Information memorandum on the Company’s share repurchase programme

The purpose of this information memorandum is to provide an overview of the objectives and salient features of the share repurchase programme which would be implemented by the Company pursuant…

  • Financial

1.        Introduction

Global Graphics SA (the “Company”) is the parent company of the Global Graphics group of companies, a worldwide leader in the development and supply of digital printing software solutions (notably Page Description Languages, such as PostScript®, PDF, XPS and PCL), and electronic document solutions, notably through its gDoc application range (gDoc Creator and gDoc Fusion).

The Company’s shares are admitted to trading on NYSE-Euronext (Brussels) under the ticker GLOG and the ISIN number FR0004152221.

On the issue date of this information memorandum, the Company’s share capital consists of 10,289,781 ordinary shares, of par value of Euro 0.40 each.

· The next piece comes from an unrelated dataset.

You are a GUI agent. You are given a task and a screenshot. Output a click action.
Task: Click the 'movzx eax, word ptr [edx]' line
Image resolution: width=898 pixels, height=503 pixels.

2.        Objectives of the share repurchase programme and utilisation of shares acquired through this programme

The objectives pursued by the Company in implementing this share repurchase programme are the following (by order of declining priority):

  • to meet any obligations arising from the Company’s share option programmes or other allocations of shares to the Company’s employees or directors, in the forms and conditions as required by applicable law, including the allocation of shares pursuant to the implementation of a plan d’épargne d’entreprise, or the grant of shares at no cost to the recipient of such grant (as part of either the authority granted to the Company’s Board of Directors by the shareholders on 25 April 2008 pursuant to article L.225-197-1 of the Commercial Code, or of the Share Incentive Plan, the implementation of which was voted by the shareholders on 24 April 2009);
  • to cancel part, or all, of the shares which would be acquired through the programme pursuant to the authorisation granted to the Board of Directors by the Company’s shareholders on 23 April 2010 (eleventh resolution);
  • to provide liquidity on the secondary market for the Company’s shares through the appointment of an investment service provider and the conclusion of a liquidity providing contract.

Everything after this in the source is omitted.